Mr Rudolf, however, says that Art Stage intends to continue its operations in Singapore, while setting up a small base of five people in Jakarta. He dryly jokes that Mr Silitonga has completed his "internship" at Art Stage.
Mr Silitonga is an experienced art gallerist who joined Bazaar Art Jakarta in 2014. Though brief, his leadership was a welcome one as he was popular with artists, gallerists, curators and collectors. Mr Silitonga says: "Art Stage Jakarta will offer the same high standards and quality as Art Stage Singapore. It will bring galleries in direct contact with a domestic art market that is among the most active and vibrant in the region."
The first edition of Art Stage Jakarta is expected to be a domestic affair, with most of its 50 galleries being Indonesian. It is one-third the size of the six-year-old Art Stage Singapore, which has about 150 galleries. But Mr Rudolf hopes Art Stage Jakarta will grow as international galleries participating in Art Stage Singapore have already signalled their interest in venturing south.

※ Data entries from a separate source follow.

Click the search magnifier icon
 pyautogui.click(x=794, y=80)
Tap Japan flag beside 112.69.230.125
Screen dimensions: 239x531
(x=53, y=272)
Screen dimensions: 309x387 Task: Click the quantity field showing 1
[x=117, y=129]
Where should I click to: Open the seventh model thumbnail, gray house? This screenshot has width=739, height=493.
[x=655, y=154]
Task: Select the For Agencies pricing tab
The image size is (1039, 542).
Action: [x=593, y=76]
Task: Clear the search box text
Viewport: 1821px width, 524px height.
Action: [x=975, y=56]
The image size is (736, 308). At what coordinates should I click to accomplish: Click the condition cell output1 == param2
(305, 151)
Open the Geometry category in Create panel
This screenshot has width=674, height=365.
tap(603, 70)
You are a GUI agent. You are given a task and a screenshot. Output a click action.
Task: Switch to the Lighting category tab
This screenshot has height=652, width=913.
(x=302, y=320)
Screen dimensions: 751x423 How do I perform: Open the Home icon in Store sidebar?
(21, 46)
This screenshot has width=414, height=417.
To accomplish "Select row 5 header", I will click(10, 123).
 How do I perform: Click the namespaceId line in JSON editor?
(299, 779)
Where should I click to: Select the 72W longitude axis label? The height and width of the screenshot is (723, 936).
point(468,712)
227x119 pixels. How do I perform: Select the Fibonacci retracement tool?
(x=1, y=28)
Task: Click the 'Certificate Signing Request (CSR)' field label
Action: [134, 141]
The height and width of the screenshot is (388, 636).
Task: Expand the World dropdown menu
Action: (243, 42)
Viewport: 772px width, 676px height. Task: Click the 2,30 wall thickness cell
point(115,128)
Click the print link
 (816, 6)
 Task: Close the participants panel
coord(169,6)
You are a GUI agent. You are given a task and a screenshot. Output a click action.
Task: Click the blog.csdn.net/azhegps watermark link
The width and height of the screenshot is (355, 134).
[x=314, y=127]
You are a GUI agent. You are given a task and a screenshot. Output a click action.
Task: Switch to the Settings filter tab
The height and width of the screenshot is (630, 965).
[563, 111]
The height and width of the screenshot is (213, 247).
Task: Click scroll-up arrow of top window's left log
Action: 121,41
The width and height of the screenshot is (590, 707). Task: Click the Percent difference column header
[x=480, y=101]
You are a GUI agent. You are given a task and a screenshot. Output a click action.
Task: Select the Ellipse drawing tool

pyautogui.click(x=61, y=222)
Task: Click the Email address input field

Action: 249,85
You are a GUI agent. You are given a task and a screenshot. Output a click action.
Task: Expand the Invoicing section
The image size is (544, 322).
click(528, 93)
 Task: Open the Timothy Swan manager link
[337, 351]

Mr Rudolf says the first Art Stage Jakarta may include a Singapore Pavilion showcasing Singapore artworks - a segment that mirrors the controversial Indonesian Pavilion in Art Stage Singapore in 2013. Initially, the Indonesian Pavilion drew flak as local observers were uneasy about a massive non-Singaporean focus in a Singapore fair. When the fair opened, however, the Indonesian Pavilion was lauded for being a significant showcase.
Despite an uncertain global art market, the explosion of art fairs has continued with about 180 art fairs taking place worldwide this year. Earlier this month, Switzerland's MCH Group, the company that owns the world's biggest chain of art fairs - Art Basel - announced its intention to buy up regional art fairs. It has had great success acquiring regional fair ART HK in 2011 and turning it into Art Basel Hong Kong, and hoped to develop a larger portfolio of regional art fairs.
Mr Rudolf says that venturing into the Indonesian market is crucial for Art Stage's long-term viability: "The strongest art scene in South-east Asia is Indonesia. The art is good and its price range is very wide. Sooner or later, someone would enter the market."
Mr Rudolf expressed his concerns about the Singapore art scene, saying it is weighed down by censorship as local artists are compelled to toe the line in order to obtain state funding or get permission to exhibit their works publicly. Nonetheless, he hopes the Singapore Pavilion would help introduce the local art scene to the Indonesian market.